__INSTRUCTIONS TO FOLLOW__. An exact transcription of every record is needed.

__RECORDS TO USE__.
━━━━━━━━━━━━━━━━━━━━━━━━━━━━━━
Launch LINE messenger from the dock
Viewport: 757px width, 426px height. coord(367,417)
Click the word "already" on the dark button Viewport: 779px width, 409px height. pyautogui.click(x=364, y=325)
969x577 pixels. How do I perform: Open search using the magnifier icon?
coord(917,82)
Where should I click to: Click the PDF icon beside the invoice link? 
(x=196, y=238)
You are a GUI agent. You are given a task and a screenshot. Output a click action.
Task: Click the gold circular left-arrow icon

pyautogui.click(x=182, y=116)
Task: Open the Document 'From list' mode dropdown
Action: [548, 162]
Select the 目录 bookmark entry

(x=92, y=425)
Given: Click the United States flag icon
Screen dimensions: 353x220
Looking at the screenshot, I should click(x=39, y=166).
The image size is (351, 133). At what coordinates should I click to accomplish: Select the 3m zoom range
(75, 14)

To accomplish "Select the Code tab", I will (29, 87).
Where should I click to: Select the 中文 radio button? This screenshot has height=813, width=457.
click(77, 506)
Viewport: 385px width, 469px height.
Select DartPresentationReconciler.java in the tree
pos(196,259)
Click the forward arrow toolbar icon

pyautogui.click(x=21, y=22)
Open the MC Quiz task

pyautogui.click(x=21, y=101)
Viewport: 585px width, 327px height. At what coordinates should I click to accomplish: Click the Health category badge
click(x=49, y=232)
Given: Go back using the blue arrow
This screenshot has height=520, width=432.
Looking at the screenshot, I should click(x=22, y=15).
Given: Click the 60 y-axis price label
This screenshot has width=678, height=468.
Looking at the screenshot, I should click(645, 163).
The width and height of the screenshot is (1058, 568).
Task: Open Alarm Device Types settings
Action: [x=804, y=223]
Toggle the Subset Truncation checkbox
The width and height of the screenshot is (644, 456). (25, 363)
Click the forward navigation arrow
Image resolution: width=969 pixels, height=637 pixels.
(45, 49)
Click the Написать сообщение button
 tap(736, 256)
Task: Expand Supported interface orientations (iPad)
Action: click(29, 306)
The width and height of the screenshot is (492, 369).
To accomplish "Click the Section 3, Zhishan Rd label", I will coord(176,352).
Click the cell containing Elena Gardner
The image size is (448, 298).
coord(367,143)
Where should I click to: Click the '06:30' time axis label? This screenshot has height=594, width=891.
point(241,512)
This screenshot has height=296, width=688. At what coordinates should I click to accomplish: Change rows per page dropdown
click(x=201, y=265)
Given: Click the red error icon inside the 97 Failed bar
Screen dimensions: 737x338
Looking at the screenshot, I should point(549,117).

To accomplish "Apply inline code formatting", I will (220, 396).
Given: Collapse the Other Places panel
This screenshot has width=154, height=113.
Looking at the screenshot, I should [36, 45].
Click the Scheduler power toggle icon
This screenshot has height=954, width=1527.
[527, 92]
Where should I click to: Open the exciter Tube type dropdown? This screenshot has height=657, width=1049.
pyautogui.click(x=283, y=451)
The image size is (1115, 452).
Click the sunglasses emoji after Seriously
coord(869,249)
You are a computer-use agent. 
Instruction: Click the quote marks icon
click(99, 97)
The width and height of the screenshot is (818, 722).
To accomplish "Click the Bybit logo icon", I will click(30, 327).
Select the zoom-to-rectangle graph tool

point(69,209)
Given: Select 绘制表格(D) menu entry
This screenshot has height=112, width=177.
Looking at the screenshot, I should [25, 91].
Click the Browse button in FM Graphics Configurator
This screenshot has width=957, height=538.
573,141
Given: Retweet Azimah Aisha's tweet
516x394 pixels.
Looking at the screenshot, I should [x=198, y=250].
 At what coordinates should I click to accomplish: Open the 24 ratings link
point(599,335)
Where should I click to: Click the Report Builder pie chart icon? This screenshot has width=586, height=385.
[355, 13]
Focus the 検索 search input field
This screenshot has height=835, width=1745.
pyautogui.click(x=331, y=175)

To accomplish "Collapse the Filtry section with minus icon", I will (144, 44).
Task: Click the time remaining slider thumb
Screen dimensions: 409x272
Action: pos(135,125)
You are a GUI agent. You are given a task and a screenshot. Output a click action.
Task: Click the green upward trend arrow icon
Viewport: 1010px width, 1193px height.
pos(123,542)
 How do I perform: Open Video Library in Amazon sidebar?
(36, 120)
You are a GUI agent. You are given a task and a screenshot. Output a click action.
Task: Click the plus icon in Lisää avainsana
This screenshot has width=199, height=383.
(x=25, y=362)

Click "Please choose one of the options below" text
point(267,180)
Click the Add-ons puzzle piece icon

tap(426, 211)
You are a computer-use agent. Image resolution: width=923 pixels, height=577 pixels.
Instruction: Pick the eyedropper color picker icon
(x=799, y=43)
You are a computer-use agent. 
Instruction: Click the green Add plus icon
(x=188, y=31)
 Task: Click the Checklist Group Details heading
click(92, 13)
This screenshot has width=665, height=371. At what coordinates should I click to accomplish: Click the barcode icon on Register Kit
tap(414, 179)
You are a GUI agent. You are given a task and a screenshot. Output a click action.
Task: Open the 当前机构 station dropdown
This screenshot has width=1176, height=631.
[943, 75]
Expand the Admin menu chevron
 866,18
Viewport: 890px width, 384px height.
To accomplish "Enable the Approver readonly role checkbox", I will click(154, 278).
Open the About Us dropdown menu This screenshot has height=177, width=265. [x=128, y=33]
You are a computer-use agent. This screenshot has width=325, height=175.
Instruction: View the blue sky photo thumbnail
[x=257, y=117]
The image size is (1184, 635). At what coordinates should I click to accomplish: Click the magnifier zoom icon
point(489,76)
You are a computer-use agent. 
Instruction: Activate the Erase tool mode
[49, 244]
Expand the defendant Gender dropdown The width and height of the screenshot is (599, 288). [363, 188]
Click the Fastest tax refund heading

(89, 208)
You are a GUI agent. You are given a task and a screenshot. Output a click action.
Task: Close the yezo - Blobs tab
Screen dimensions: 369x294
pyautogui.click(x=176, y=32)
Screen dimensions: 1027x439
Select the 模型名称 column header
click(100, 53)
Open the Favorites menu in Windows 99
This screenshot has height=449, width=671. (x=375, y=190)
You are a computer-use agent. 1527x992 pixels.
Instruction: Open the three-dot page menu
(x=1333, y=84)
━━━━━━━━━━━━━━━━━━━━━━━━━━━━━━
__WRITTEN ANSWER__.
Launch LINE messenger from the dock
Viewport: 757px width, 426px height. coord(367,417)
Click the word "already" on the dark button Viewport: 779px width, 409px height. pyautogui.click(x=364, y=325)
969x577 pixels. How do I perform: Open search using the magnifier icon?
coord(917,82)
Where should I click to: Click the PDF icon beside the invoice link? 
(x=196, y=238)
You are a GUI agent. You are given a task and a screenshot. Output a click action.
Task: Click the gold circular left-arrow icon

pyautogui.click(x=182, y=116)
Task: Open the Document 'From list' mode dropdown
Action: [548, 162]
Select the 目录 bookmark entry

(x=92, y=425)
Given: Click the United States flag icon
Screen dimensions: 353x220
Looking at the screenshot, I should click(x=39, y=166).
The image size is (351, 133). At what coordinates should I click to accomplish: Select the 3m zoom range
(75, 14)

To accomplish "Select the Code tab", I will (29, 87).
Where should I click to: Select the 中文 radio button? This screenshot has height=813, width=457.
click(77, 506)
Viewport: 385px width, 469px height.
Select DartPresentationReconciler.java in the tree
pos(196,259)
Click the forward arrow toolbar icon

pyautogui.click(x=21, y=22)
Open the MC Quiz task

pyautogui.click(x=21, y=101)
Viewport: 585px width, 327px height. At what coordinates should I click to accomplish: Click the Health category badge
click(x=49, y=232)
Given: Go back using the blue arrow
This screenshot has height=520, width=432.
Looking at the screenshot, I should click(x=22, y=15).
Given: Click the 60 y-axis price label
This screenshot has width=678, height=468.
Looking at the screenshot, I should click(645, 163).
The width and height of the screenshot is (1058, 568).
Task: Open Alarm Device Types settings
Action: [x=804, y=223]
Toggle the Subset Truncation checkbox
The width and height of the screenshot is (644, 456). (25, 363)
Click the forward navigation arrow
Image resolution: width=969 pixels, height=637 pixels.
(45, 49)
Click the Написать сообщение button
 tap(736, 256)
Task: Expand Supported interface orientations (iPad)
Action: click(29, 306)
The width and height of the screenshot is (492, 369).
To accomplish "Click the Section 3, Zhishan Rd label", I will coord(176,352).
Click the cell containing Elena Gardner
The image size is (448, 298).
coord(367,143)
Where should I click to: Click the '06:30' time axis label? This screenshot has height=594, width=891.
point(241,512)
This screenshot has height=296, width=688. At what coordinates should I click to accomplish: Change rows per page dropdown
click(x=201, y=265)
Given: Click the red error icon inside the 97 Failed bar
Screen dimensions: 737x338
Looking at the screenshot, I should point(549,117).

To accomplish "Apply inline code formatting", I will (220, 396).
Given: Collapse the Other Places panel
This screenshot has width=154, height=113.
Looking at the screenshot, I should [36, 45].
Click the Scheduler power toggle icon
This screenshot has height=954, width=1527.
[527, 92]
Where should I click to: Open the exciter Tube type dropdown? This screenshot has height=657, width=1049.
pyautogui.click(x=283, y=451)
The image size is (1115, 452).
Click the sunglasses emoji after Seriously
coord(869,249)
You are a computer-use agent. 
Instruction: Click the quote marks icon
click(99, 97)
The width and height of the screenshot is (818, 722).
To accomplish "Click the Bybit logo icon", I will click(30, 327).
Select the zoom-to-rectangle graph tool

point(69,209)
Given: Select 绘制表格(D) menu entry
This screenshot has height=112, width=177.
Looking at the screenshot, I should [25, 91].
Click the Browse button in FM Graphics Configurator
This screenshot has width=957, height=538.
573,141
Given: Retweet Azimah Aisha's tweet
516x394 pixels.
Looking at the screenshot, I should [x=198, y=250].
 At what coordinates should I click to accomplish: Open the 24 ratings link
point(599,335)
Where should I click to: Click the Report Builder pie chart icon? This screenshot has width=586, height=385.
[355, 13]
Focus the 検索 search input field
This screenshot has height=835, width=1745.
pyautogui.click(x=331, y=175)

To accomplish "Collapse the Filtry section with minus icon", I will (144, 44).
Task: Click the time remaining slider thumb
Screen dimensions: 409x272
Action: pos(135,125)
You are a GUI agent. You are given a task and a screenshot. Output a click action.
Task: Click the green upward trend arrow icon
Viewport: 1010px width, 1193px height.
pos(123,542)
 How do I perform: Open Video Library in Amazon sidebar?
(36, 120)
You are a GUI agent. You are given a task and a screenshot. Output a click action.
Task: Click the plus icon in Lisää avainsana
This screenshot has width=199, height=383.
(x=25, y=362)

Click "Please choose one of the options below" text
point(267,180)
Click the Add-ons puzzle piece icon

tap(426, 211)
You are a computer-use agent. Image resolution: width=923 pixels, height=577 pixels.
Instruction: Pick the eyedropper color picker icon
(x=799, y=43)
You are a computer-use agent. 
Instruction: Click the green Add plus icon
(x=188, y=31)
 Task: Click the Checklist Group Details heading
click(92, 13)
This screenshot has width=665, height=371. At what coordinates should I click to accomplish: Click the barcode icon on Register Kit
tap(414, 179)
You are a GUI agent. You are given a task and a screenshot. Output a click action.
Task: Open the 当前机构 station dropdown
This screenshot has width=1176, height=631.
[943, 75]
Expand the Admin menu chevron
 866,18
Viewport: 890px width, 384px height.
To accomplish "Enable the Approver readonly role checkbox", I will click(154, 278).
Open the About Us dropdown menu This screenshot has height=177, width=265. [x=128, y=33]
You are a computer-use agent. This screenshot has width=325, height=175.
Instruction: View the blue sky photo thumbnail
[x=257, y=117]
The image size is (1184, 635). At what coordinates should I click to accomplish: Click the magnifier zoom icon
point(489,76)
You are a computer-use agent. 
Instruction: Activate the Erase tool mode
[49, 244]
Expand the defendant Gender dropdown The width and height of the screenshot is (599, 288). [363, 188]
Click the Fastest tax refund heading

(89, 208)
You are a GUI agent. You are given a task and a screenshot. Output a click action.
Task: Close the yezo - Blobs tab
Screen dimensions: 369x294
pyautogui.click(x=176, y=32)
Screen dimensions: 1027x439
Select the 模型名称 column header
click(100, 53)
Open the Favorites menu in Windows 99
This screenshot has height=449, width=671. (x=375, y=190)
You are a computer-use agent. 1527x992 pixels.
Instruction: Open the three-dot page menu
(x=1333, y=84)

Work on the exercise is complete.